▸ Reading passage:

Five Nations XV v Overseas Unions XV
- Event: IRFB Centenary
| Five Nations XV | Overseas Unions XV |
| 13 | 32 |
- Date: 19 April 1986
- Venue: Twickenham Stadium, London
- Referee: D. I. H. Burnett (Ireland)

= Five Nations XV v Overseas Unions XV =

The Five Nations XV v Overseas Unions XV was a rugby union match played on Saturday, 19 April 1986 to commemorate the centenary of the International Rugby Football Board. The Five Nations XV featured players from England, France, Ireland, Scotland, and Wales who had played in the 1986 Five Nations Championship. The Overseas Unions XV was effectively a World XV and featured players from Australia, New Zealand, and South Africa. The Overseas Unions XV won the match 32–15. Controversially, the squad included a number of white South Africans at a time when the relationship of rugby union and apartheid was being questioned at high levels.

▸ Set task A:
From the rugby match page, answer:
(i) Who refereed the match?
(ii) At which venue was it played?
(iii) Which countries supplied players for the Overseas Unions XV?
▸ Set task B: Update the rugby match page from "The Five Nations XV v" up to and including "at high levels.", replacing "commemorate" with "celebrate".
Answer using only the rugby match page.

▸ Dataset excerpt:
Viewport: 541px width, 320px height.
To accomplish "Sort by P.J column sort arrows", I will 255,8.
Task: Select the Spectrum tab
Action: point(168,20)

▸ Final answer A:
(i) D. I. H. Burnett (Ireland)
(ii) Twickenham Stadium, London
(iii) Australia, New Zealand, and South Africa

▸ Final answer B:
The Five Nations XV v Overseas Unions XV was a rugby union match played on Saturday, 19 April 1986 to celebrate the centenary of the International Rugby Football Board. The Five Nations XV featured players from England, France, Ireland, Scotland, and Wales who had played in the 1986 Five Nations Championship. The Overseas Unions XV was effectively a World XV and featured players from Australia, New Zealand, and South Africa. The Overseas Unions XV won the match 32–15. Controversially, the squad included a number of white South Africans at a time when the relationship of rugby union and apartheid was being questioned at high levels.